Después de El barón rampante pasé sin escalas a Ulises, de James Joyce. Allá por el 2005 me prestaron una edición pero nunca pude pasar de la página 30. Claro que en ese momento no sabía que a Joyce HAY que leerlo y todas esas cosas que dicen los snobs que se pasaron veranos enteros leyendo a Proust. Primero le dediqué un rato al estudio preliminar, que en vez de aclararme el panorama, me hizo pensar en cosas que poco tenían que ver con la literatura, así que me dediqué a la obra en sí, sin juego previo. Por momentos notaba que leía sin registrar contenido, pero al volver cada vez me encontré con una especie de armonía hilvanada frase tras frase. Imágenes y escenas que se fueron creando sin mi control. De todos modos, la lectura se me hizo un tanto pesada así que lo cerré y guardé en el bolso para continuar acá en Buenos Aires. Veremos qué sucede.

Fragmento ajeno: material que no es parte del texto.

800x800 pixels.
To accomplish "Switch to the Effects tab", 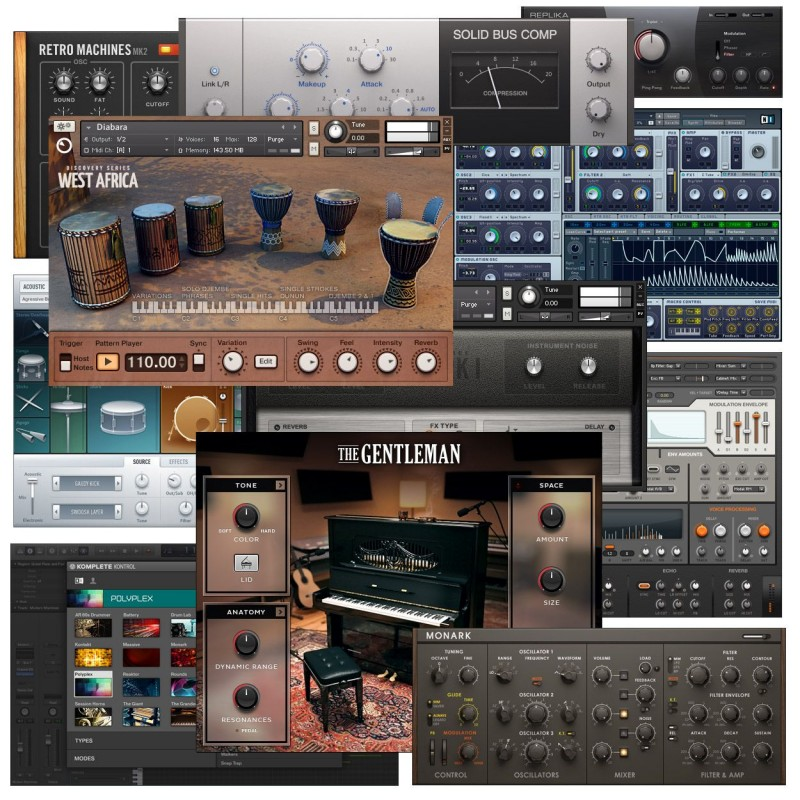I will pos(178,462).
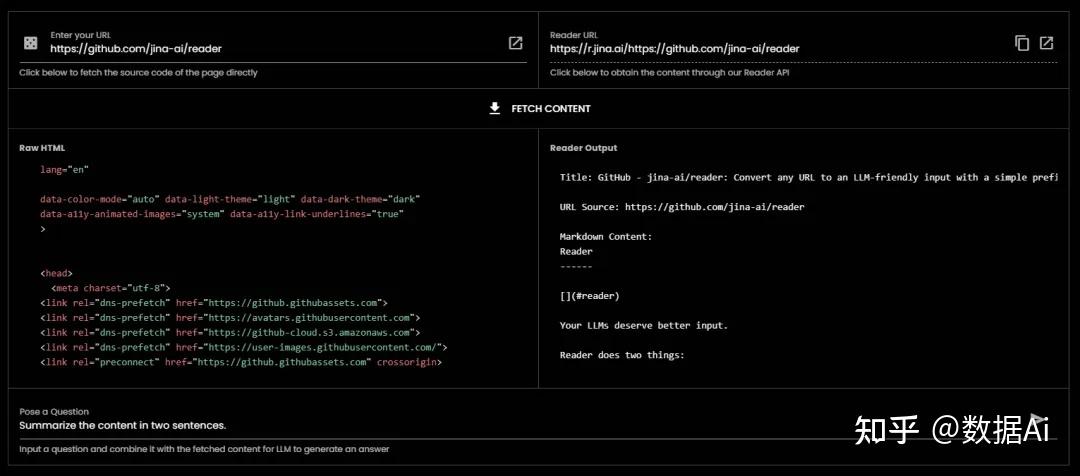1080x476 pixels.
Task: Click the '<head>' tag line in Raw HTML
Action: [x=56, y=273]
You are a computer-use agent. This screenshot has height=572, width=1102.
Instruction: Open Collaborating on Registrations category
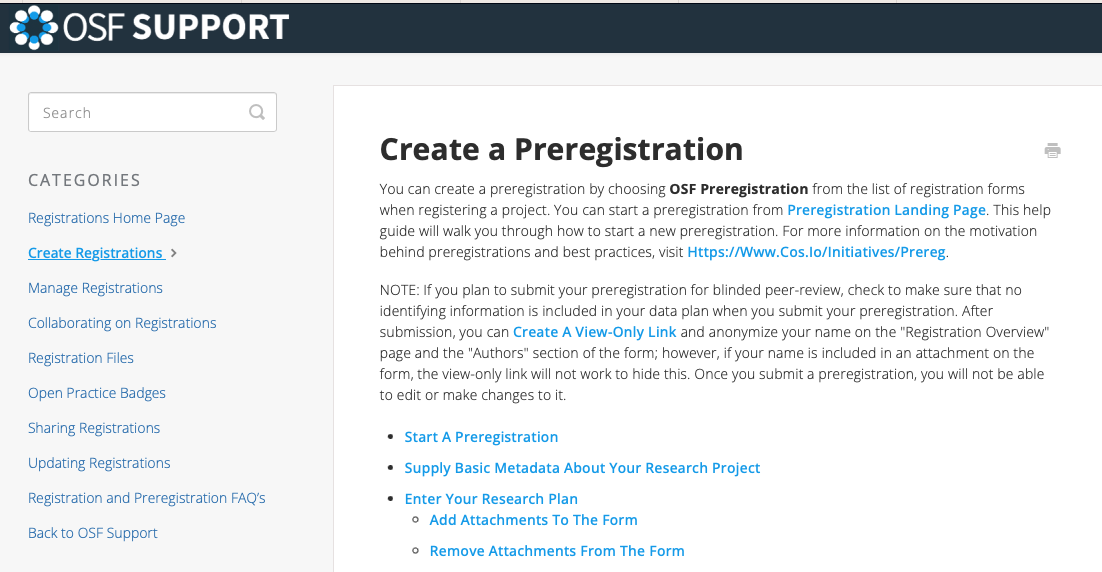pos(122,323)
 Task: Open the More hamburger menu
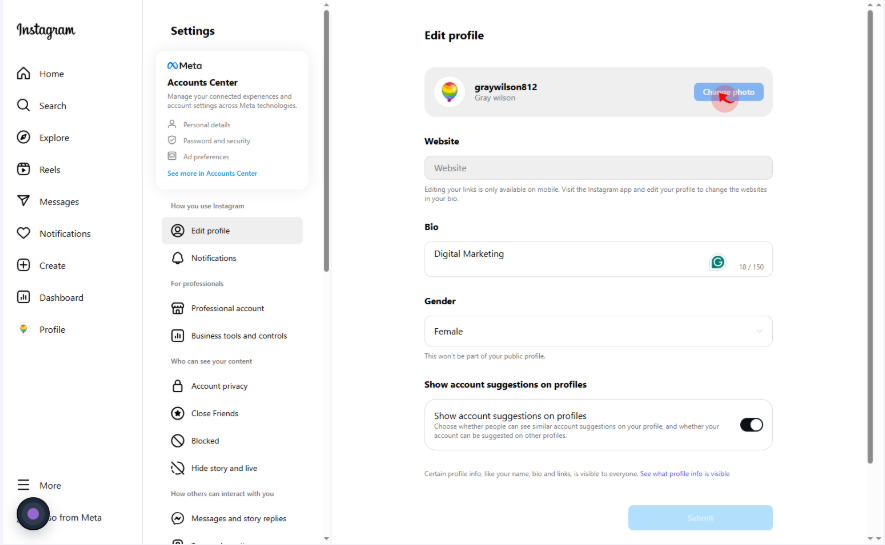tap(23, 485)
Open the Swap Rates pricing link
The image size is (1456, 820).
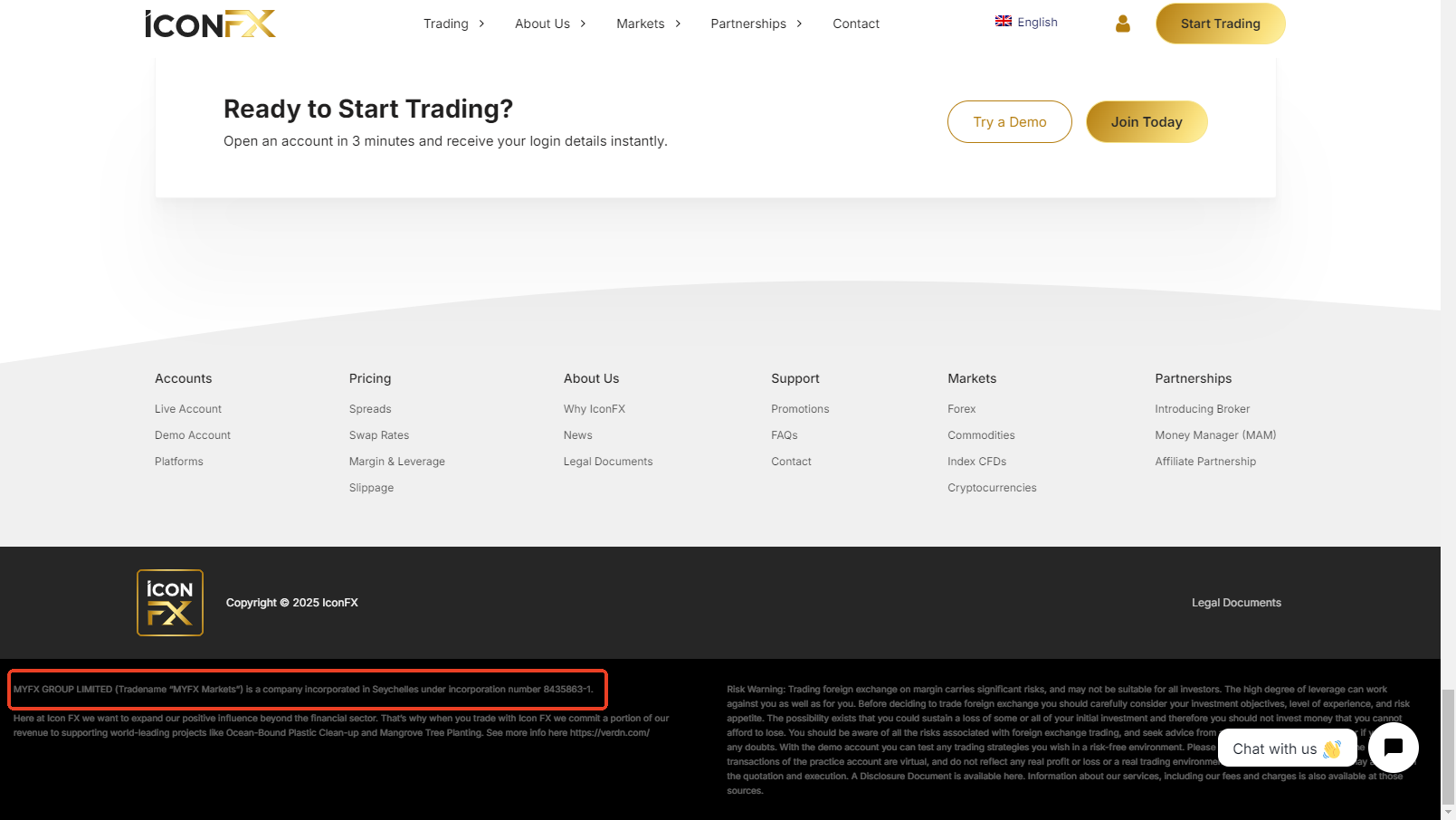click(379, 435)
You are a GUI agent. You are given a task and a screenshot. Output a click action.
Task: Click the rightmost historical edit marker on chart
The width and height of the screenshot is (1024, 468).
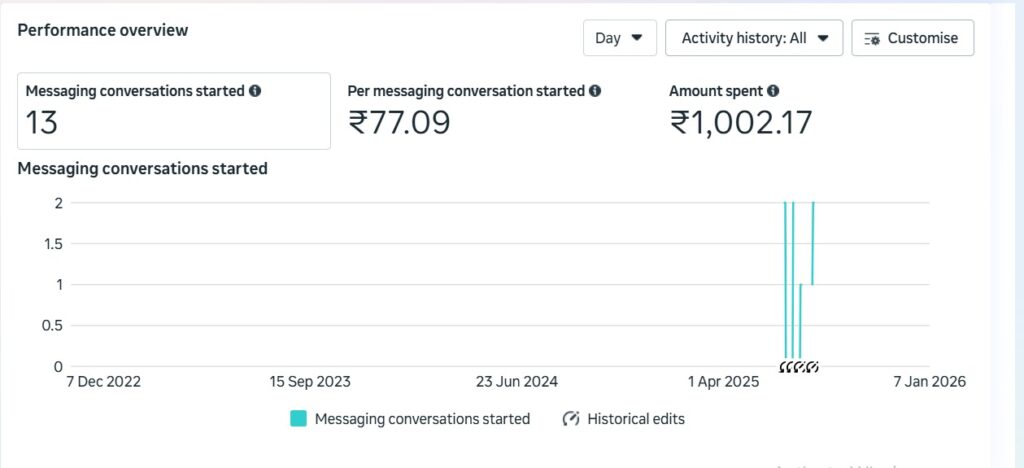pyautogui.click(x=813, y=367)
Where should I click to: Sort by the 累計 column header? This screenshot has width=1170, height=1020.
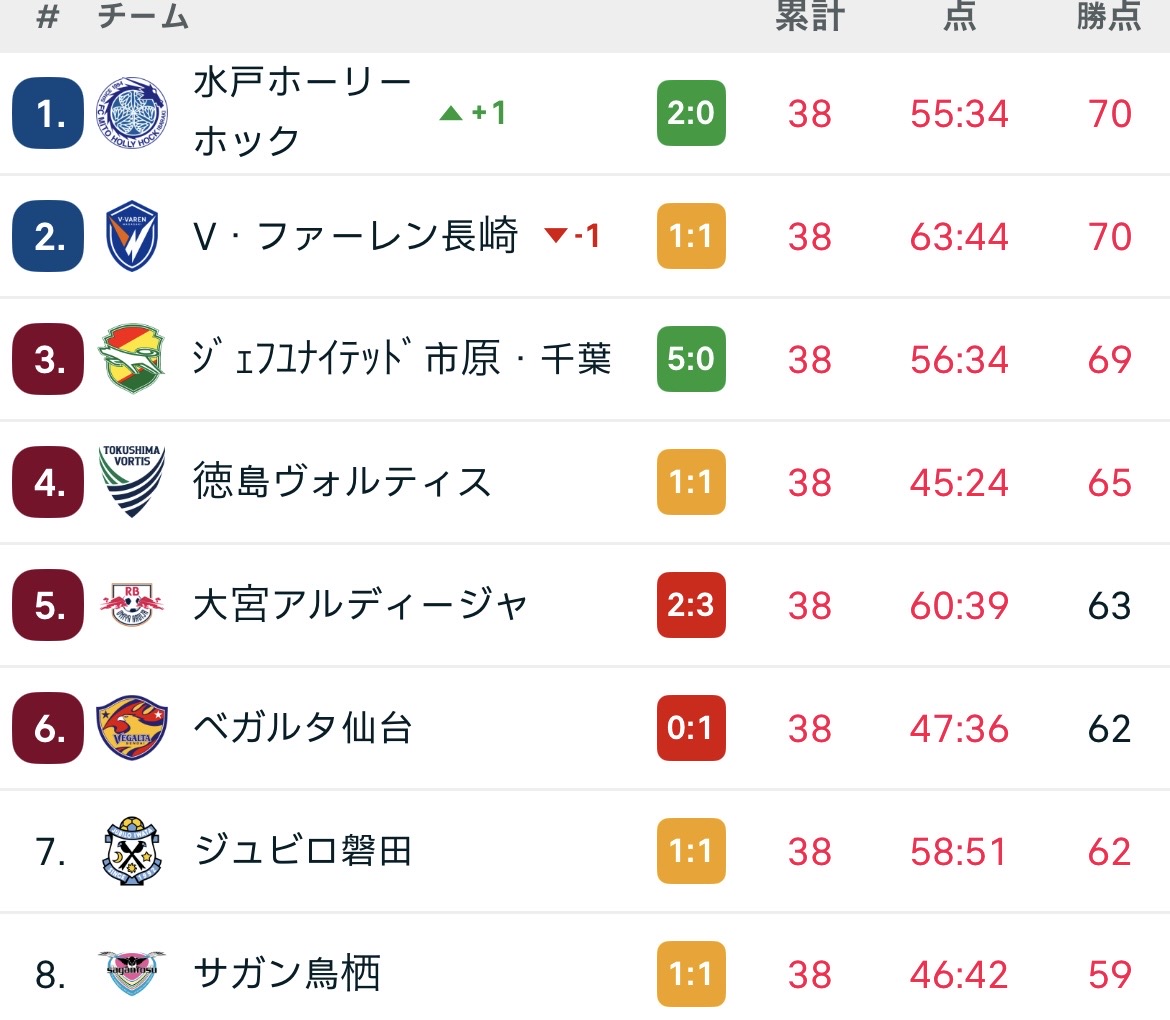(810, 17)
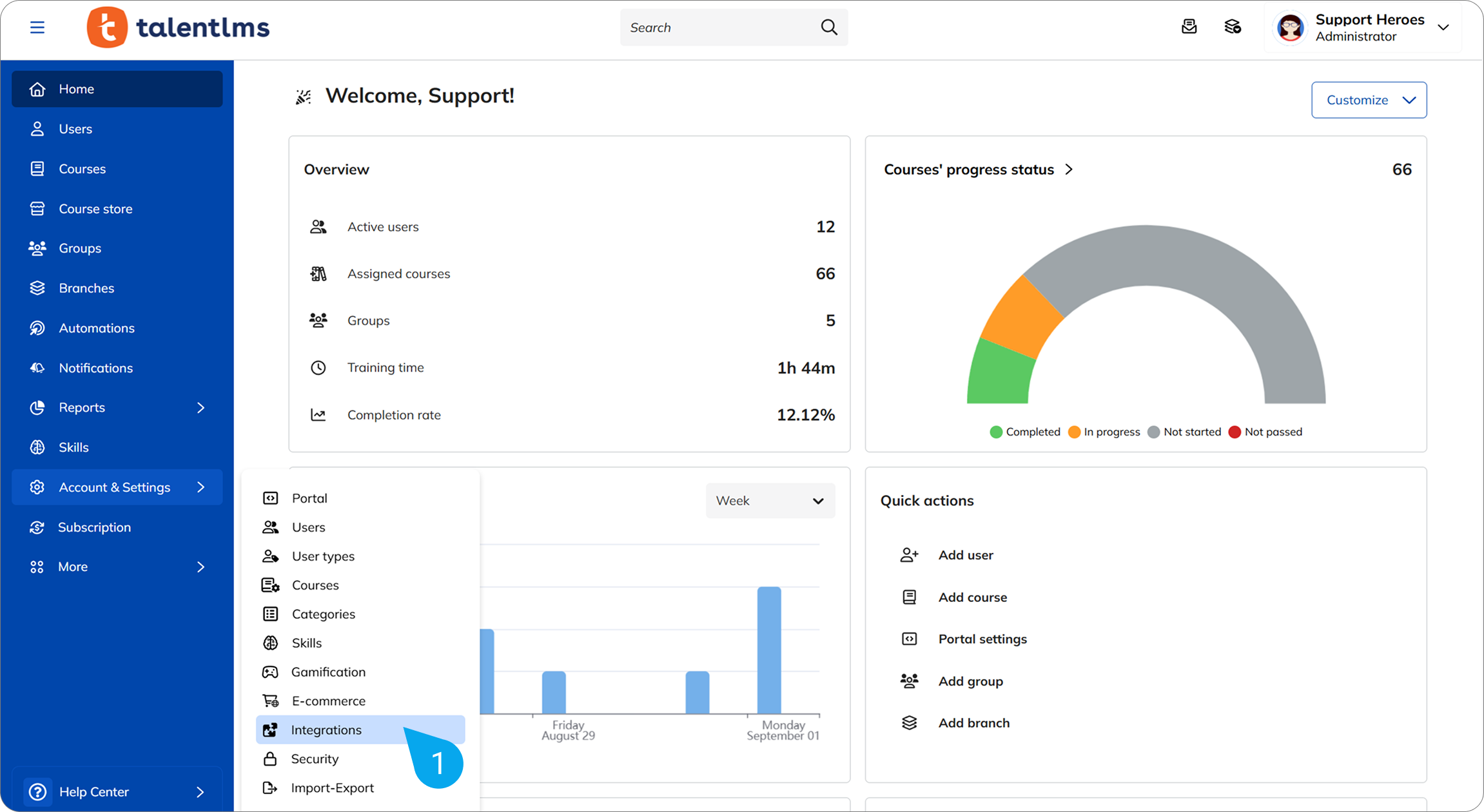This screenshot has height=812, width=1484.
Task: Open the messages inbox icon
Action: coord(1189,27)
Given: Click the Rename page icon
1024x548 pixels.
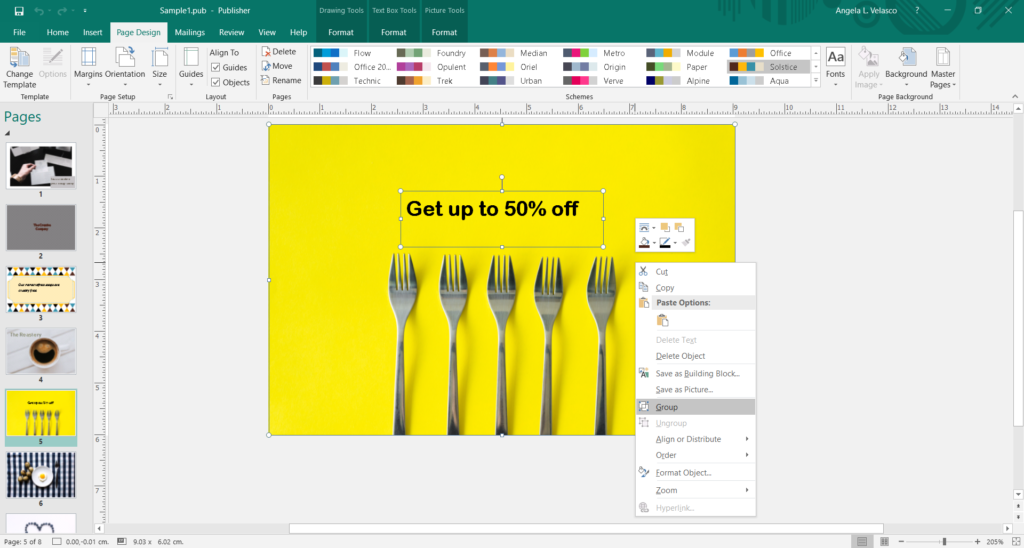Looking at the screenshot, I should 266,80.
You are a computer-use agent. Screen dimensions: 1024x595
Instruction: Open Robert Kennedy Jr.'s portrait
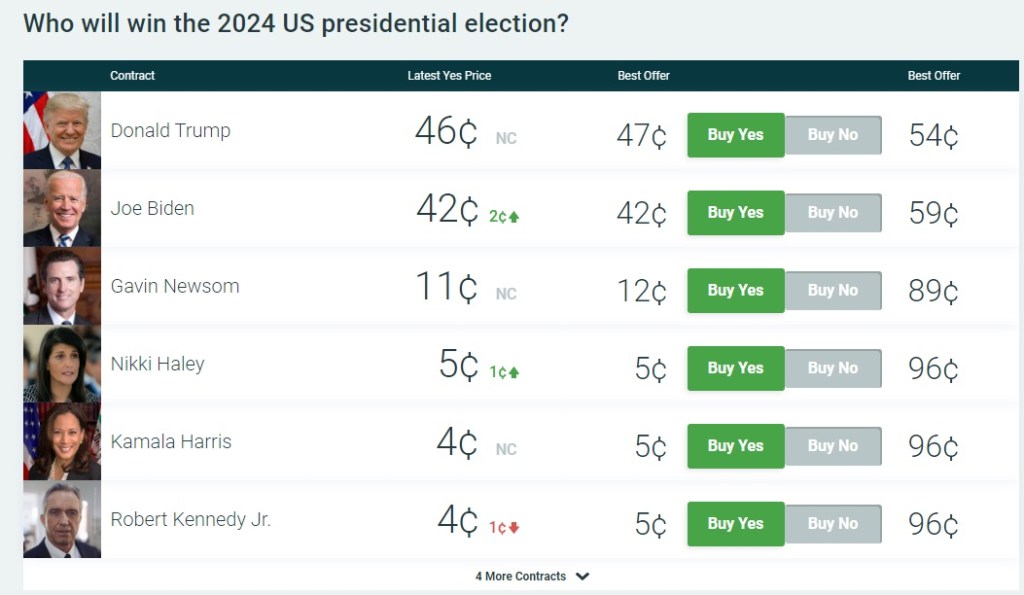pos(62,520)
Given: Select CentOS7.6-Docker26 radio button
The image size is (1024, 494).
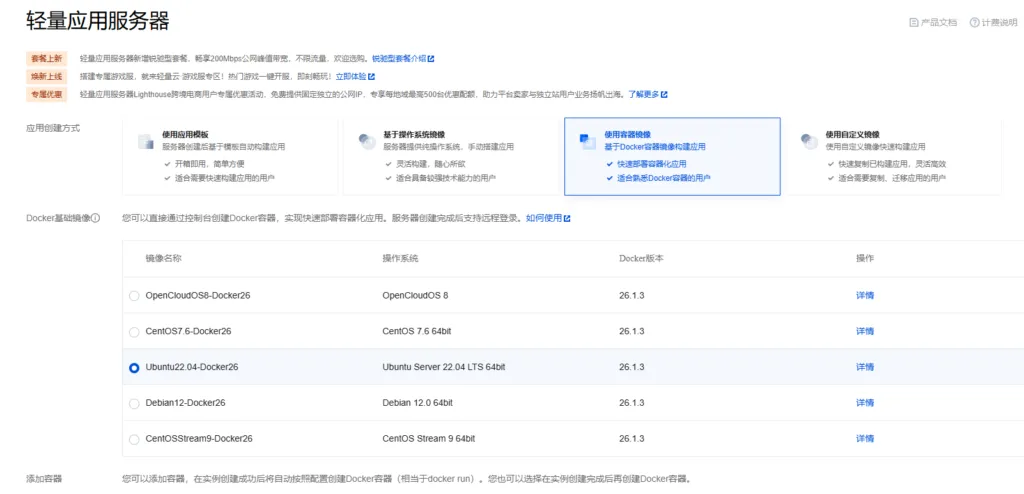Looking at the screenshot, I should pos(134,331).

Agarré Cosmética del Enemigo una nochecita a puro viento y a las dos horas ya lo había terminado. De Nothomb había leído Antichrista, que fue, definitivamente, uno de mis libros preferidos del 2010. Este, aunque defrauda un poco en el giro final, tiene ese mismo componente que me había hecho llegar al límite de la exasperación con Antichrista. Esta mujer tiene una capacidad admirable para retratar personajes despreciables. La quiero. Y también quiero el resto de su obra. Claro que para eso voy a tener que esperar tiempos de mayor bonanza económica, porque aunque tenga descuento, Anagrama te da con un caño.
A último momento cambié Felicidad Clandestina de Lispector por Un Mundo Feliz, de Huxley, que era uno de los que venía leyendo muy esporádicamente antes de irme de viaje. Ya lo había leído a los dieciocho. La clásica ¿trilogía? de futuro fatalista -Fahrenheit 451 de Bradbury, 1984 de Orwell y este del que hablo ahora- me pegó bastante en ese momento, así que me dieron ganas de releer para ver si la mirada era la misma. Recuerdo que estaba obsesionada con la mirada que tenía acerca de la maternidad y que, como estaba pasando por una especie de etapa i-love-Freud, hasta me dieron ganas de un mundo sin madres.
Pero, bueno, no hubo demasiada resignificación. Me avivó ciertas ideas de revolución individual del deseo que me vienen carcomiendo desde hace rato, pero no más que eso. Eso sí, creo que es obligatorio en cualquier corpus de lectura para adolescentes.,
La noche anterior a la vuelta, encontré en la biblioteca de la casa de mis tíos Diego y Frida, de Le Clezio. Cuando empecé a trabajar en la librería acababa de salir y nunca me lo compré de colgada. Hacía mucho tiempo que no me quedaba leyendo toda la noche, es una de las cosas más lindas que experimento en soledad. Lo que no sé es por qué me pasó justo con este libro que, básicamente, es una biografía de Diego Rivera apenas mechada con datos y fragmentos del diario de Frida Kahlo. Digo, la pintura no es la expresión artística que me más me atrae y, en este caso en particular, lo que me hizo sacar el libro del estante fueron las ganas de saber más sobre ella, que, aunque en mi mente siga luciendo como Salma Hayek, me resulta absolutamente cautivante.
Alguien me definió hace poco con cuatro verbos: cocinar, dormir, coger y leer. Otro alguien me planteó una situación de lo más jodida: elegir entre coger y leer, si elegís leer nunca más cogés y viceversa. No pude responder.
Incluso ahora tampoco tengo la respuesta.